Performing Classical Visions: Uses of Antiquity in Fascism and Neofascism
The project investigates appropriations of antiquity in the contexts of historical fascism and the contemporary far right, looking at invocations of the classical past within live events. My research question is: how is antiquity reimagined, represented, and experienced in these events, and how do the visions of the classical serve fascist and neofascist ideologies?
The turn to classical antiquity in Fascist Italy and Nazi Germany served the regimes in creating the image of an idealised past when the nation used to be pure and great. The relationship with this past was not only rhetorical but was set in motion through live events: theatrical stagings, classical re-enactments, commemorations, political pageants, and festivities. During such events, the regimes of Mussolini and Hitler presented themselves as successors of the civilisations of Greece and Rome. The fascination with the classics is observed in the neofascist and far-right movements which have made inroads into the political landscape amidst recent economic and democratic crises. The neo-Nazi party Golden Dawn in Greece performed rites at the monument of Leonidas in Thermopylae, whilst the neofascist CasaPound Italia and the European Identitarian movement made use of ancient-looking insignia and props in their public gatherings. On some occasions, the references to the classics celebrated national histories, whilst on others, they invoked a common European heritage to support their anti-immigration, xenophobic, and racist political ideologies.

▶ Given instruction 1: Extract from "Performing Classical Visions: Uses" to "and neofascist ideologies?" in the project description on antiquity in fascism and neofascism.

▶ Listed records:

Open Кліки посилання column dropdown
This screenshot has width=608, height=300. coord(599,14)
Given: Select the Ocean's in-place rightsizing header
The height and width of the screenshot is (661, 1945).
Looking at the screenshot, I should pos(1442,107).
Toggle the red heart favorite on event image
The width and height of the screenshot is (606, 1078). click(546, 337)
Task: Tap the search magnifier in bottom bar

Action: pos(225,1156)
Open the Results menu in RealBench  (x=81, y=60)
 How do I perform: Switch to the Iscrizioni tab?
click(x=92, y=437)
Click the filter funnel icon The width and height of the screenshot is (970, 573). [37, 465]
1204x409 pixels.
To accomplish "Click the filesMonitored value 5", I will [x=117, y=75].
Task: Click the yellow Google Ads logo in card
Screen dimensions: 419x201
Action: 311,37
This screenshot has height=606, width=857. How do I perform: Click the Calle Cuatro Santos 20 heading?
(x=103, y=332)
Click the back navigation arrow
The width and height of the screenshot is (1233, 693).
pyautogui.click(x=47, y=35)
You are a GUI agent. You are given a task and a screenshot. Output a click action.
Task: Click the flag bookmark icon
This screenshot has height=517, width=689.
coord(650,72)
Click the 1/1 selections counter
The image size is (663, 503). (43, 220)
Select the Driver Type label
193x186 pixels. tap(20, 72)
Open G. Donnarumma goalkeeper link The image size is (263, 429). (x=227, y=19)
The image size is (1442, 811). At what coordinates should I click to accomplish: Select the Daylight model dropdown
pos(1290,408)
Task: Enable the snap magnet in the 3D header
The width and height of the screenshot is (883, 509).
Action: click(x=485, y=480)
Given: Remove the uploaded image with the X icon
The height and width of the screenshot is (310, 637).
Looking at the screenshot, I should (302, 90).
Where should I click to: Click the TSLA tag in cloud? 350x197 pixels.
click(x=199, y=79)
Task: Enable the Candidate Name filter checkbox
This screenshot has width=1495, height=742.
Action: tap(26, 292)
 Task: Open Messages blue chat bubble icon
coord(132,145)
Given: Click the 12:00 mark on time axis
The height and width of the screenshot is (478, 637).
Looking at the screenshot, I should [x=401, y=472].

▶ Given instruction 2: Update the records from the line with "Click the 1/1 selections counter" to the line with "pos(1290,408)" by changing "Driver Type" to "Vehicle Type", and return only those lines.

▶ Worked solution 1:
Performing Classical Visions: Uses of Antiquity in Fascism and Neofascism
The project investigates appropriations of antiquity in the contexts of historical fascism and the contemporary far right, looking at invocations of the classical past within live events. My research question is: how is antiquity reimagined, represented, and experienced in these events, and how do the visions of the classical serve fascist and neofascist ideologies?

▶ Worked solution 2:
Click the 1/1 selections counter
The image size is (663, 503). (43, 220)
Select the Vehicle Type label
193x186 pixels. tap(20, 72)
Open G. Donnarumma goalkeeper link The image size is (263, 429). (x=227, y=19)
The image size is (1442, 811). At what coordinates should I click to accomplish: Select the Daylight model dropdown
pos(1290,408)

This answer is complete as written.